How can I show existence for the case in which $v_1, \ldots ,v_{n-1}$ are linearly independent?
 A: The map $\varphi : u \mapsto \det(u, v_1, \dots, v_{n-1})$ is a linear form. Which is not the always vanishing one if $\{v_1, \dots ,v_{n-1}\}$ are linearly independent.
You then get the desired result by using the representation theorem of linear forms. Namely for any linear form $\psi$, it exists a unique $v$ such that $\psi(u) =v \cdot u$ for all $u \in \mathbb R^n$.
A: Your proof of uniqueness also gives you an idea of what $v$ should be:

It should be perpendicular to the hyperplane spanned by $v_1,\dots, v_{n-1}$.

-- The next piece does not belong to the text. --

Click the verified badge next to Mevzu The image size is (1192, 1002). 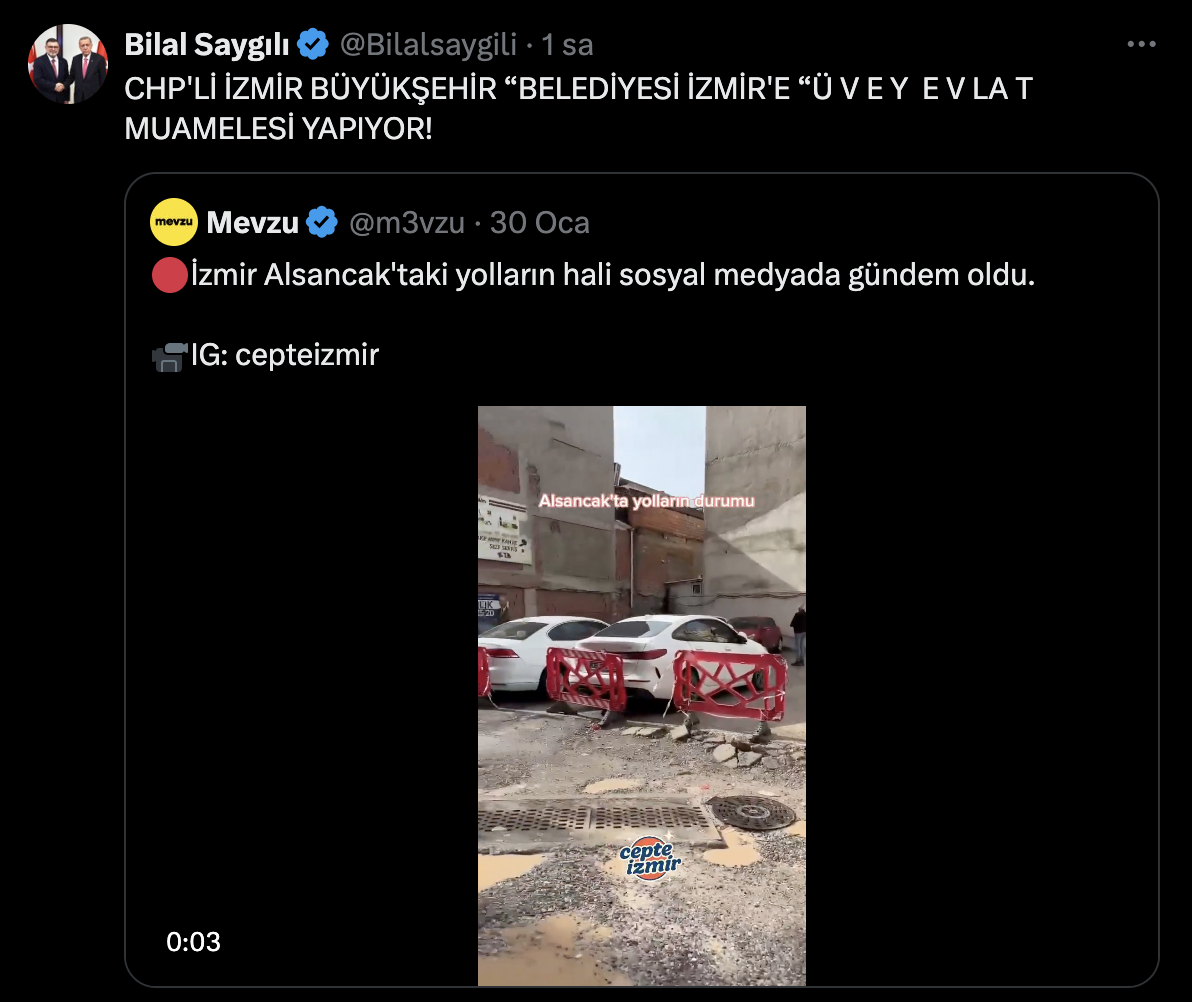[322, 222]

It is actually possible to construct a vector with precisely the property above.

*

*The set $v_1,\dots, v_{n-1}$ can be completed to a basis for $\mathbb R^n$ with some vector $v'$. That is, there exists some vector such that $v_1,\dots, v_{n-1}, v'$ is a basis for $\mathbb R^n$.

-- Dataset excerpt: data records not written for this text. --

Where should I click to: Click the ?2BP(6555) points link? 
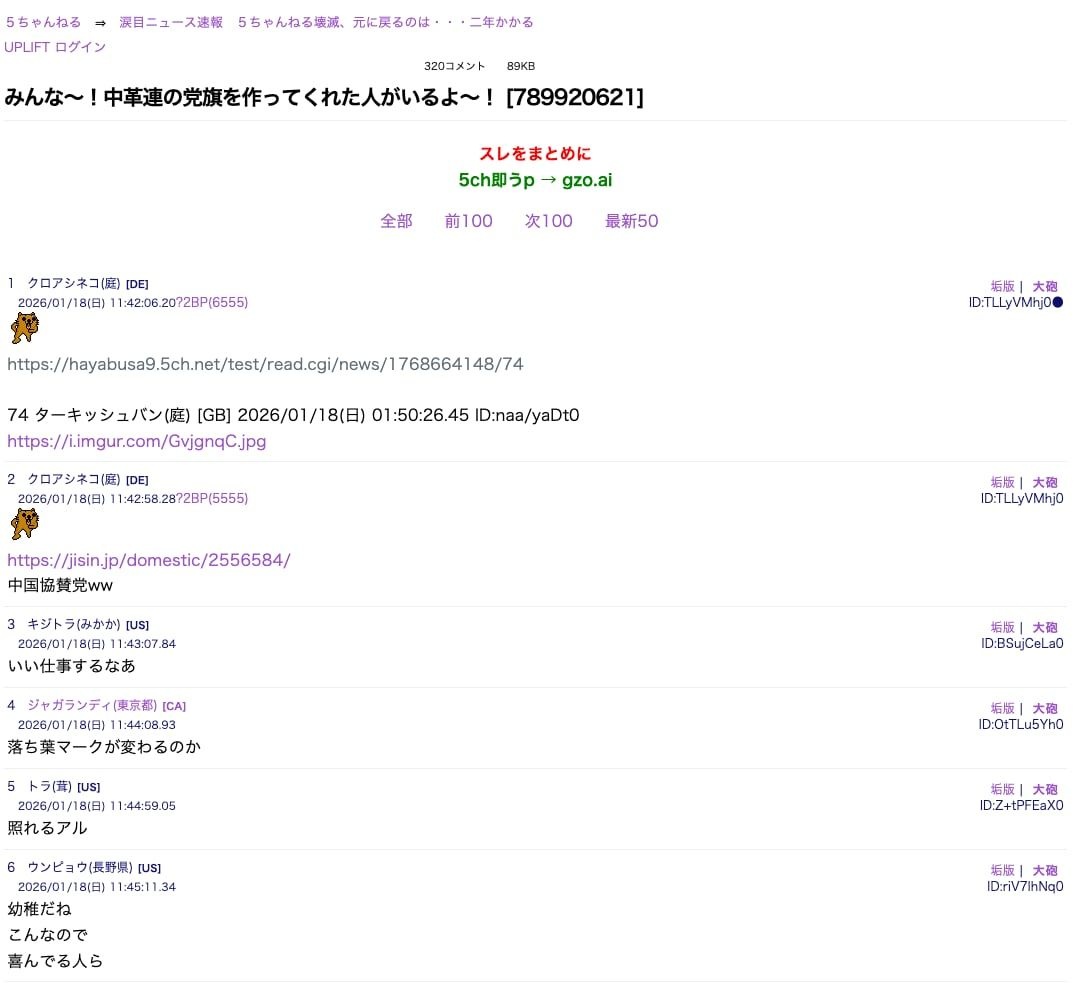click(212, 302)
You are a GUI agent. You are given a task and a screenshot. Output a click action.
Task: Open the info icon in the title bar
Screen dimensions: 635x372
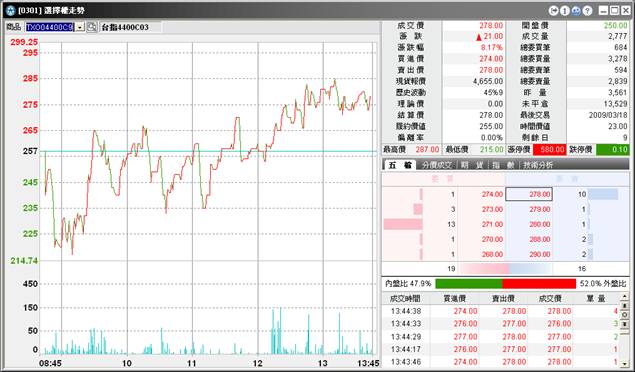pyautogui.click(x=565, y=11)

*You can use the Gramm-Schmidt procedure to construct $v$ such that $v_1,\dots, v_{n-1}, v$ is still a basis for $\mathbb R^n$, and that $v$ is orthogonal to every other basis vector.


Alternatively, your entire exercise can be solved much more quickly if you already know the Riesz representation theorem.
A: You can also apply Laplace expansion to the first column of your matrix to get $v$ directly.
A: Representation theorem is simple in finite dimension vector space. Just notice that $\det(u,v_1,\cdots,v_{n-1})$ and $u\cdot v$ for any $v\in \mathbb{R}^n$ are both linear functions of $u\in \mathbb{R}^n.$ So it depends on the value of the basis.
Take $v$ to be a unit normal vector of $\operatorname{span}\{v_1,\cdots,v_{n-1}\}.$ Then $\{v_1,\cdots,v_{n-1},v\}$ are basis of $\mathbb{R}^n.$ We claim that for certain $\lambda,$ we have
$$
\det(u,v_1,\cdots,v_{n-1})=u\cdot \lambda v=\lambda u\cdot v.
$$
Both linear functions take zero on $v_i,$ and for $v,$ we try to find $\lambda$ to have
$$
\det(v,v_1,\cdots,v_{n-1})=\lambda v\cdot v=\lambda.
$$
So immediately we have $\lambda.$
Notice that you can take $\det(u,\cdots)$ to be any linear function. That's representation theorem in finite vector space equipped with inner product.
A: Fix a basis. Let $v_i$ denote the determinant's value when $u=e_i$. By linearity, $u=\sum_{i=1}^nu_ie_i$ makes the determinant $\sum_iu_iv_i=u\cdot v$.